= Quoted passage =
<<<<
Battery thermal management systems can be either passive or active, and the cooling medium can either be air, liquid, or some form of phase change. Air cooling is advantageous in its simplicity. Such systems can be passive, relying only on the convection of the surrounding air, or active, utilizing fans for airflow. Commercially, the Honda Insight and Toyota Prius both utilize active air cooling of their battery systems. The major disadvantage of air cooling is its inefficiency. Large amounts of power must be used to operate the cooling mechanism, far more than active liquid cooling. The additional components of the cooling mechanism also add weight to the BMS, reducing the efficiency of batteries used for transportation.
Liquid cooling has a higher natural cooling potential than air cooling as liquid coolants tend to have higher thermal conductivities than air. The batteries can either be directly submerged in the coolant or coolant can flow through the BMS without directly contacting the battery. Indirect cooling has the potential to create large thermal gradients across the BMS due to the increased length of the cooling channels. This can be reduced by pumping the coolant faster through the system, creating a tradeoff between pumping speed and thermal consistency.
Additionally, a BMS may calculate values based on the above items, such as:
- Voltage: minimum and maximum cell voltage
- State of charge (SOC) or depth of discharge (DOD), to indicate the charge level of the battery
- State of health (SOH), a variously-defined measurement of the remaining capacity of the battery as % of the original capacity
- State of power (SOP), the amount of power available for a defined time interval given the current power usage, temperature and other conditions
- State of Safety (SOS)
>>>>
= Data provided =
<<<<
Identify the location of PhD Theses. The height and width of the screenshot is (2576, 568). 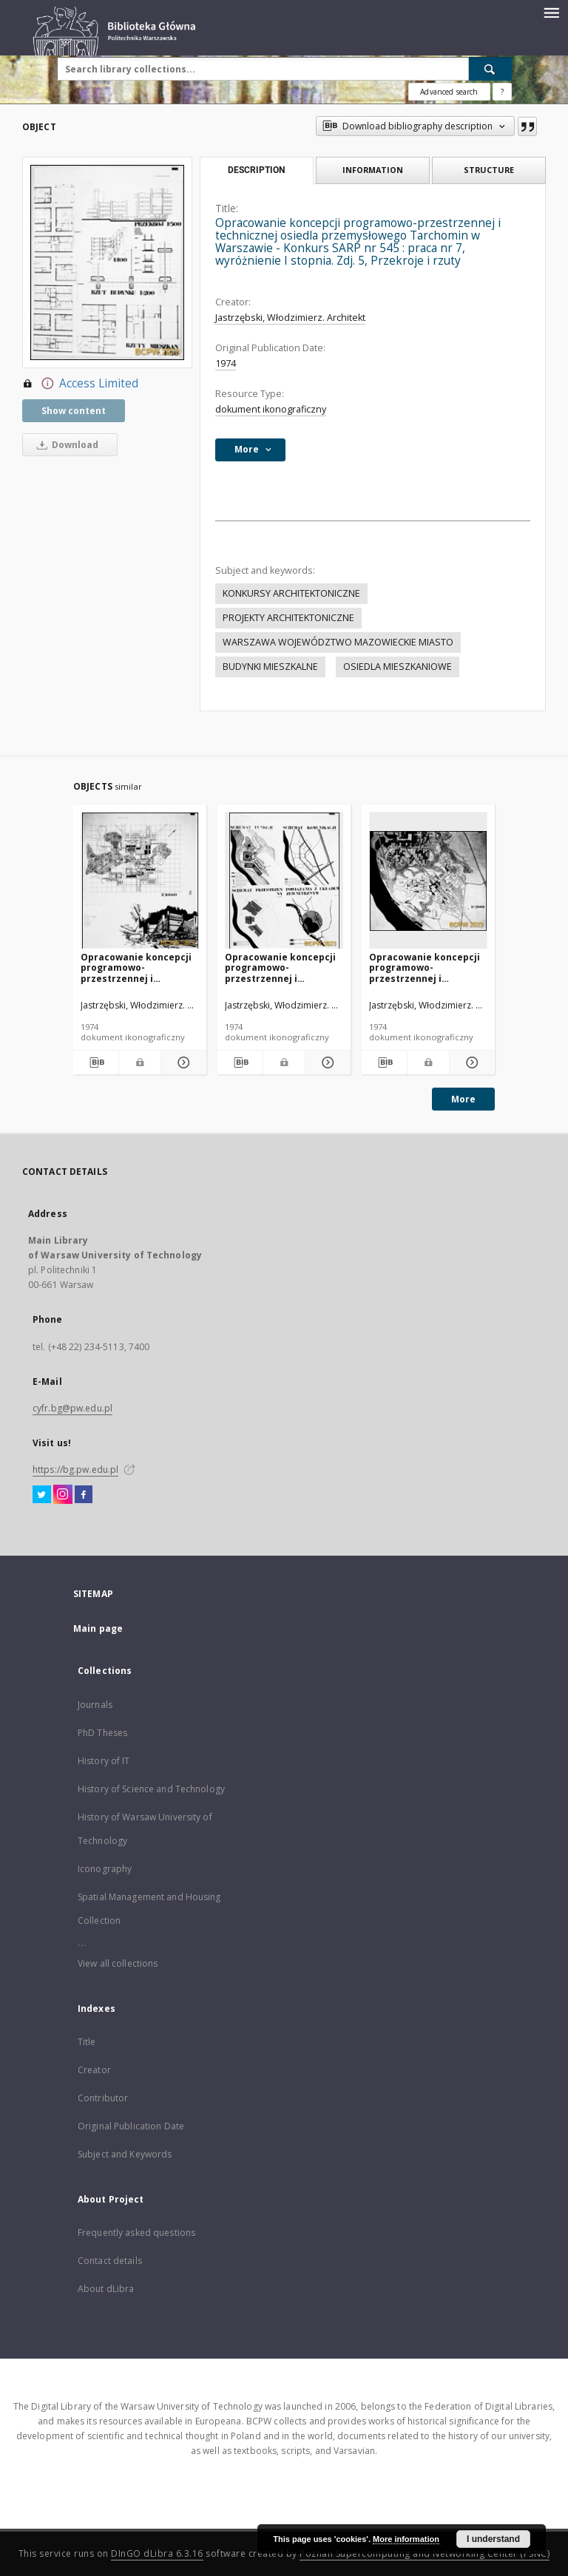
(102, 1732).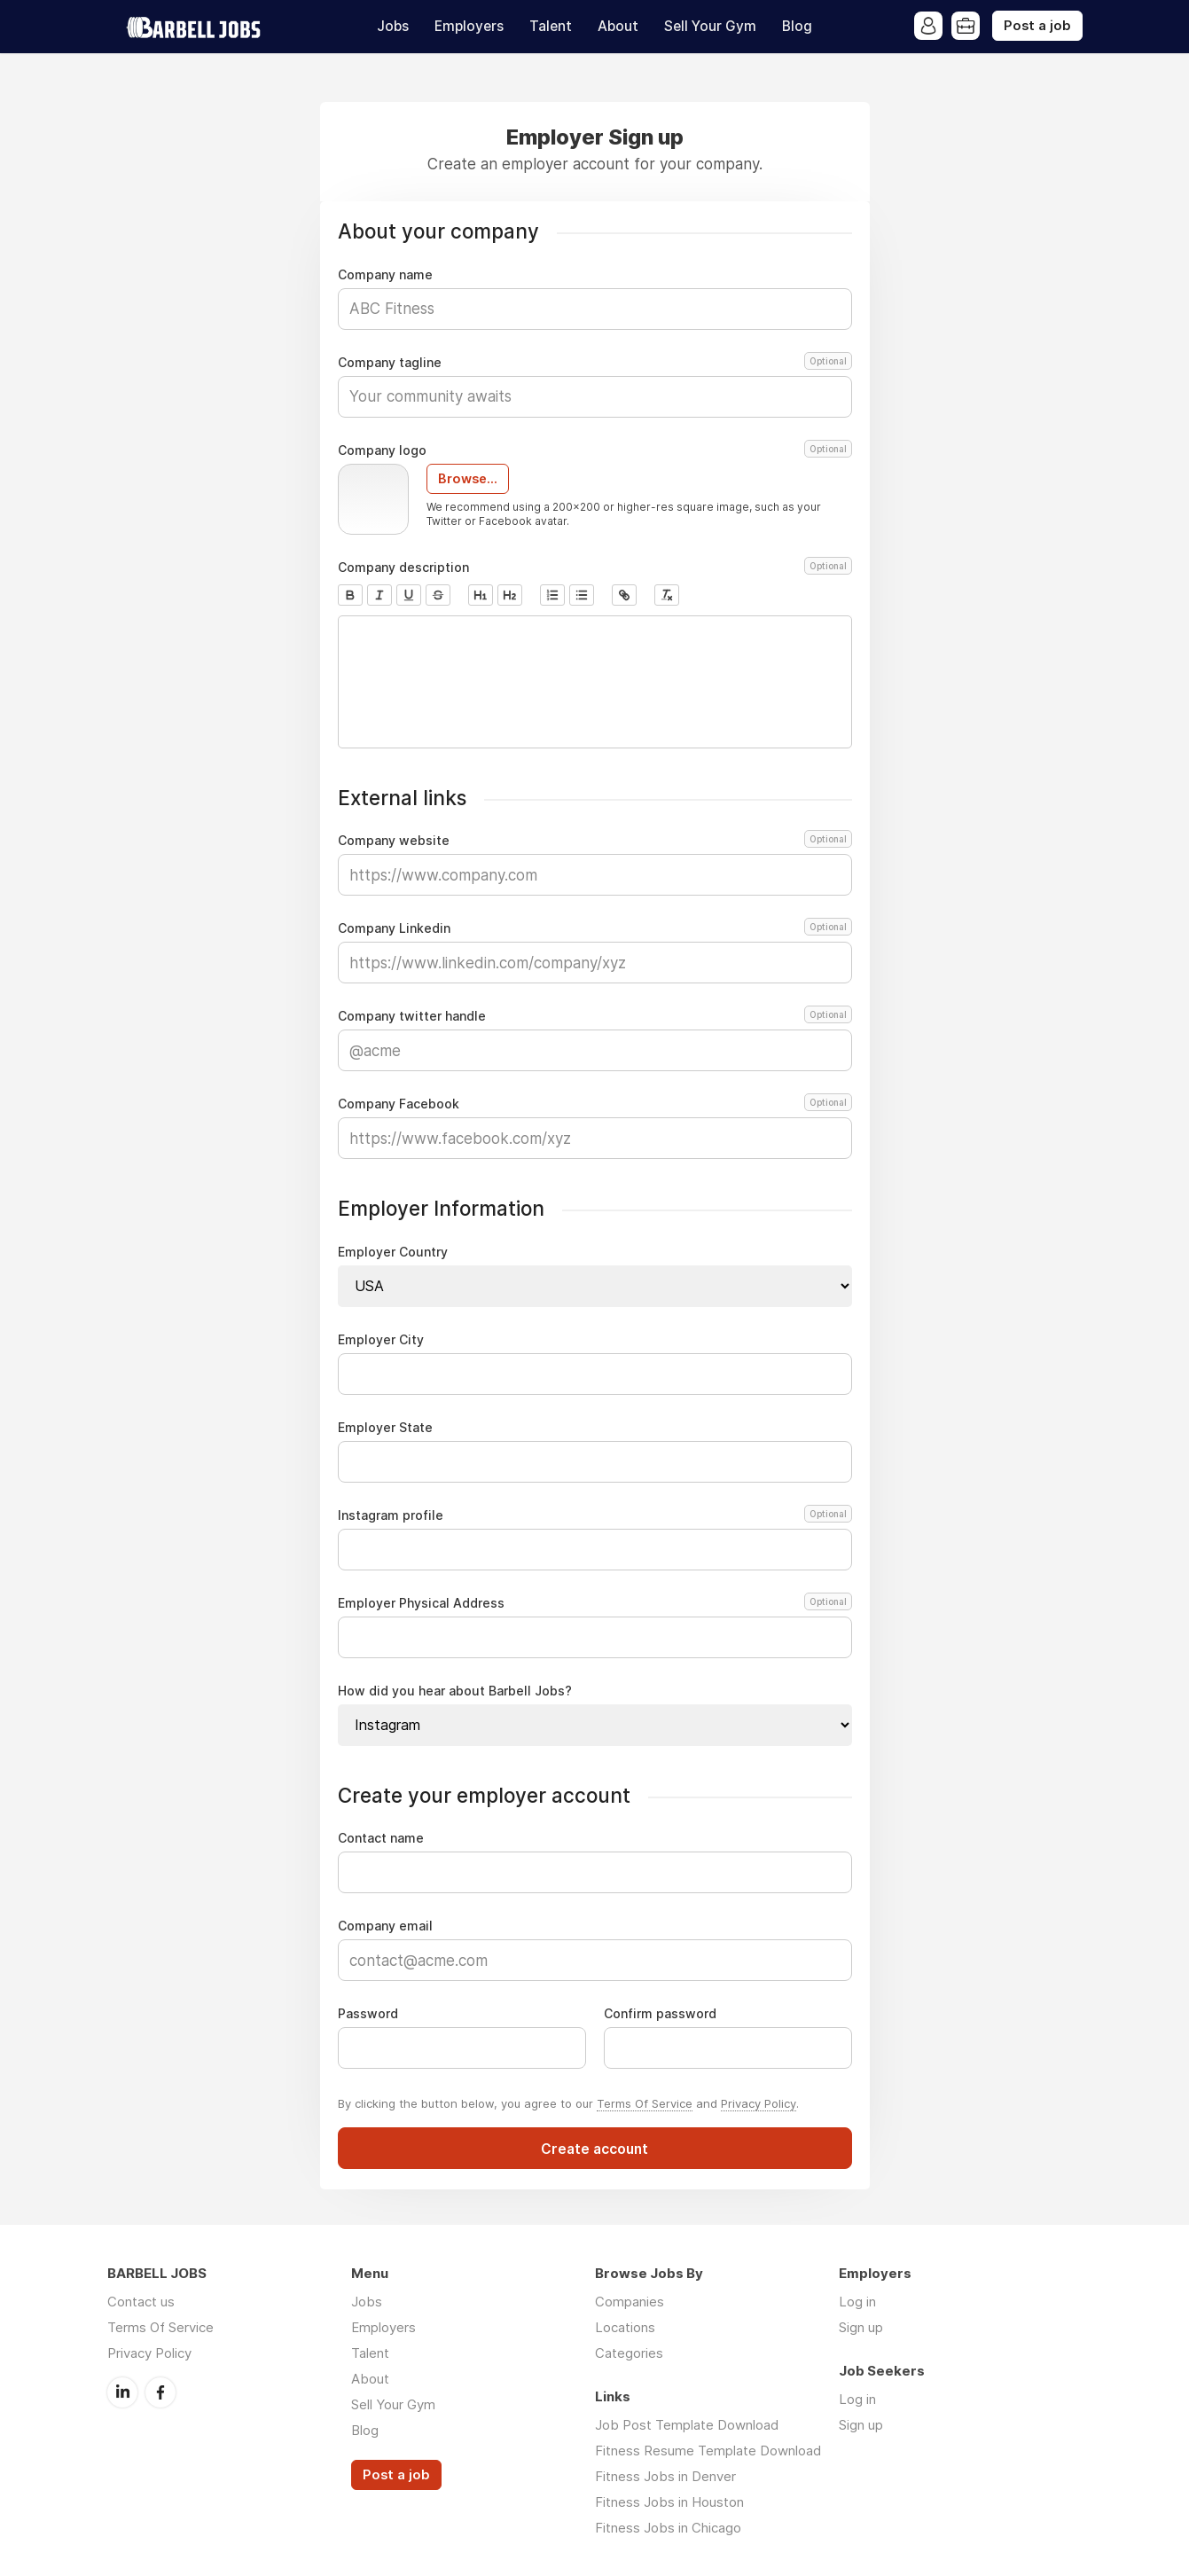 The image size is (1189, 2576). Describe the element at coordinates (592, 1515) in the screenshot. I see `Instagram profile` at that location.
>>>>
= Task requirements =
**a)** Reproduce the portion of the battery thermal management passage starting with "Liquid cooling has" and going on through "and thermal consistency.".
**b)** In the battery thermal management passage, which two commercial vehicles are named as using active air cooling for their battery systems?

= Responses per task =
**a)**
Liquid cooling has a higher natural cooling potential than air cooling as liquid coolants tend to have higher thermal conductivities than air. The batteries can either be directly submerged in the coolant or coolant can flow through the BMS without directly contacting the battery. Indirect cooling has the potential to create large thermal gradients across the BMS due to the increased length of the cooling channels. This can be reduced by pumping the coolant faster through the system, creating a tradeoff between pumping speed and thermal consistency.

**b)** The Honda Insight and the Toyota Prius.